There is another line carved into the stone of the Korean War Veterans Memorial as well. It reminds us that “Freedom is not free.” In the context of our alliance for the future, it serves as a caution; we cannot become complacent in all we have accomplished.
As we prepare to mark the 70th anniversary of the ROK-U.S. Alliance, we should also recall the words engraved on the ground in front of the War Memorial of Korea in Seoul: “If you want peace, remember war.”
Specifically: ensure peace by building a network of nations committed to defending democratic principles and the rules-based international order without resorting to violence and war.
Today, as we face unprecedented threats and open aggression by authoritarian states, we are reaching out with our ROK allies to redefine and reinforce the future of our shared security with multilateral initiatives that touch on every aspect of global security.
They include not only conventional defense, but also cyber security, the responsible use of space, crisis management and humanitarian assistance, health security, climate change mitigation, and much more. We are going beyond our borders to create an alliance that benefits not just us, but all in the Indo-Pacific region and the world.
Our efforts to enhance global security go hand in hand with promoting prosperity. As allies, we want to provide people across the Indo-Pacific and elsewhere a chance to thrive, because we know the world is a safer place for us all when others enjoy the same freedoms and opportunities we do. South Korea is an essential partner with the United States in diversifying supply chains and securing advanced technical production to bolster global economic security, as well as fostering sustainable development from South Asia to South America.
We are focused on joint research and development initiatives tied to critical and emerging technologies, because our shared history of excellence in innovation should serve the global community. The world can count on American and Korean businesses and industries to work together, making continued progress in areas like the digital economy, biotechnology, quantum computing, artificial intelligence, and clean energy technology.
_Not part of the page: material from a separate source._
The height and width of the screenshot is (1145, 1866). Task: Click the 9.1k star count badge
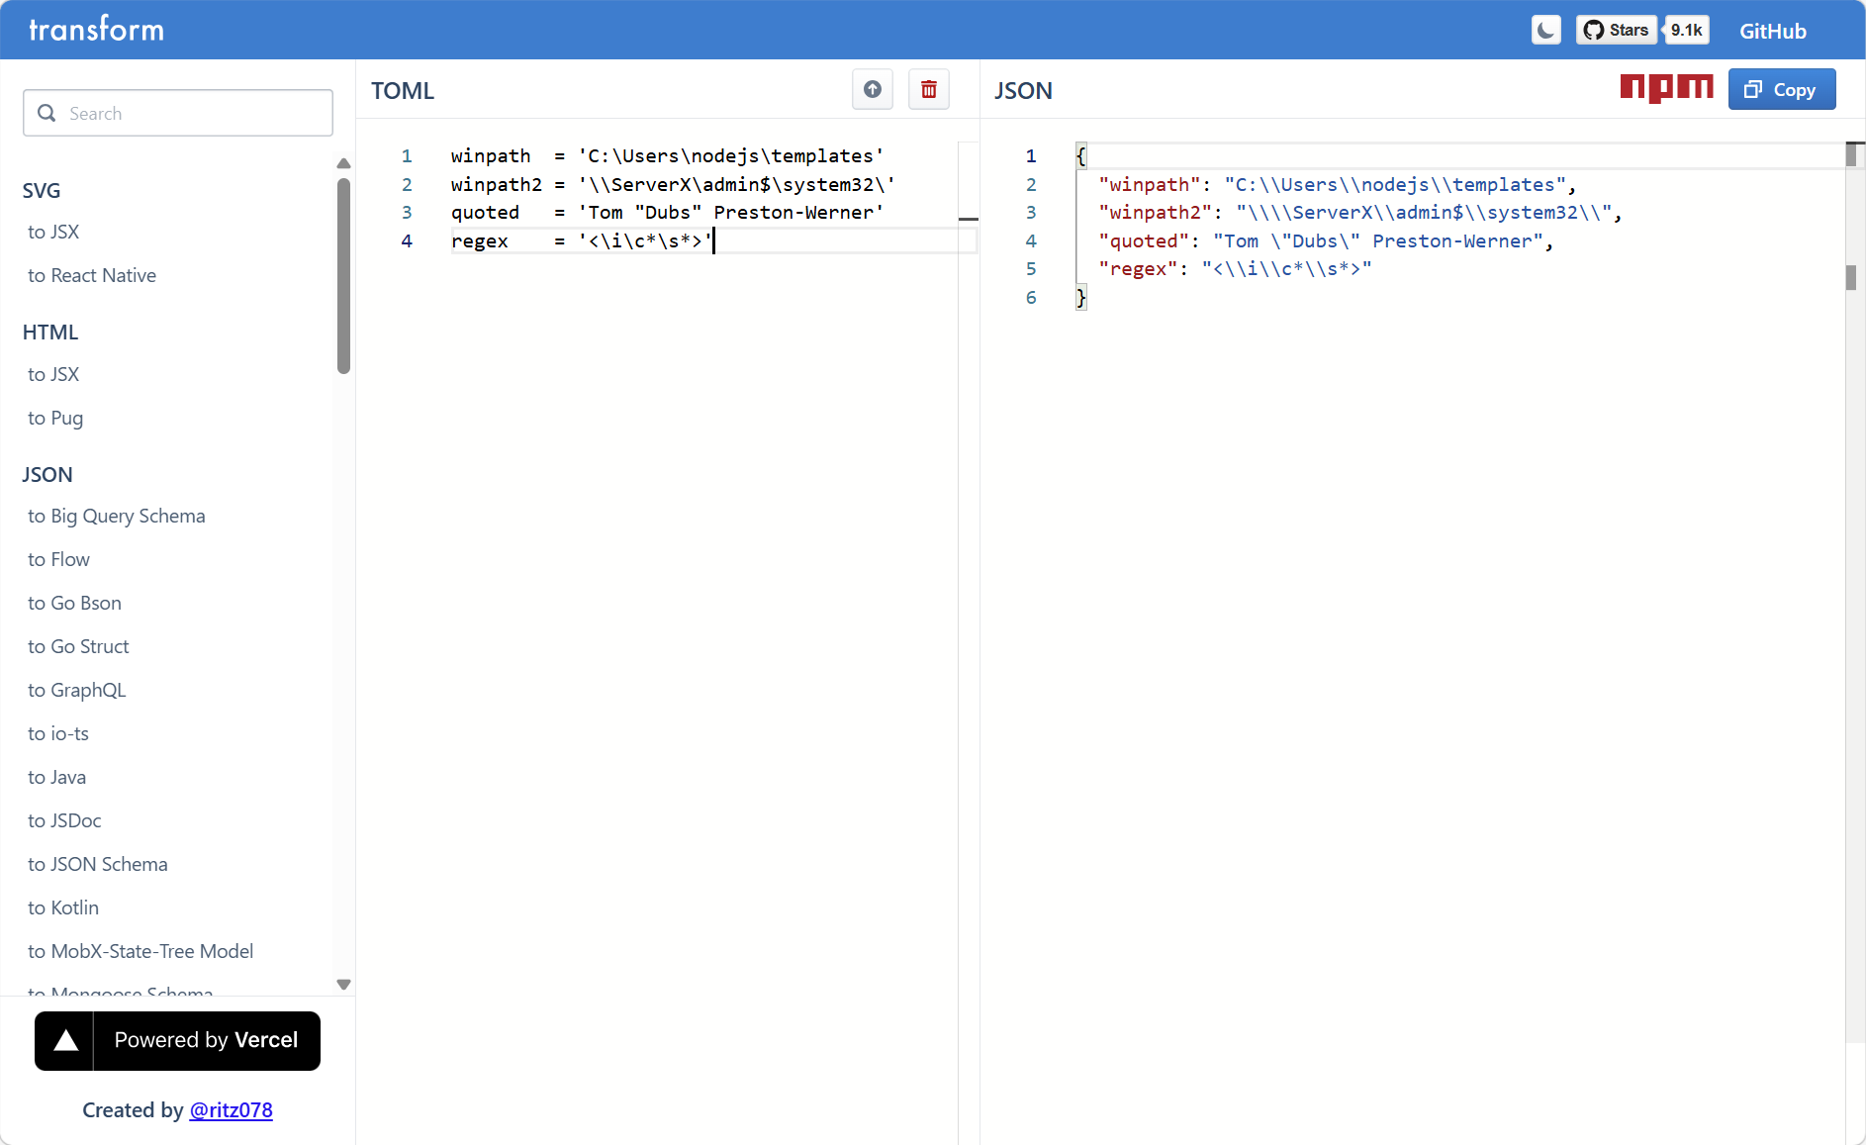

Whether it is solar panels or electric vehicle batteries, our successful advancement to sustainable green economies is interdependent, and progress on mitigating global climate change requires our shared commitment.
We are equally committed to helping other countries help themselves develop sustainably with the reliable infrastructure and human capital needed to build a better future. And because our economic cooperation is rooted in shared values, we trust our companies to respect human rights in the countries where they work and hold them accountable if they don’t. That’s what it means to have an alliance among global leaders deeply committed to the principle that transparent, accountable governance remains the best way to ensure lasting prosperity and peace.
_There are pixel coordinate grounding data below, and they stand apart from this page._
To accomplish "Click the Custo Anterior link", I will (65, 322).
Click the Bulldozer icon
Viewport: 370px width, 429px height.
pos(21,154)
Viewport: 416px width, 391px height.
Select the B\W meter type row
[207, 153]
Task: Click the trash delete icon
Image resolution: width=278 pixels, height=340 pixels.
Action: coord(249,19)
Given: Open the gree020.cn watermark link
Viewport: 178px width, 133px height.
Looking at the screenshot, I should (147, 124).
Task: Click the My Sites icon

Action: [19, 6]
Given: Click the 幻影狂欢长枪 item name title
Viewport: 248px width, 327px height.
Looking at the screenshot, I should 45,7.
Together, we will continue to strengthen alliance for the greater good because we know that freedom isn’t free, and the only way to avoid war is to actively invest in peace, stability, and security. I cannot speak for all of those whose names are etched in black granite on our memorials and to those lost in the Korean War, but my sense is that they would expect no less.
So, to mark this important 70th anniversary, I encourage everyone to remember those that sacrificed for the comforts and relationships we enjoy today and continue to remember them as we look to the next 70 years as allies, partners, and friends.
Thank you, and I look forward to your questions.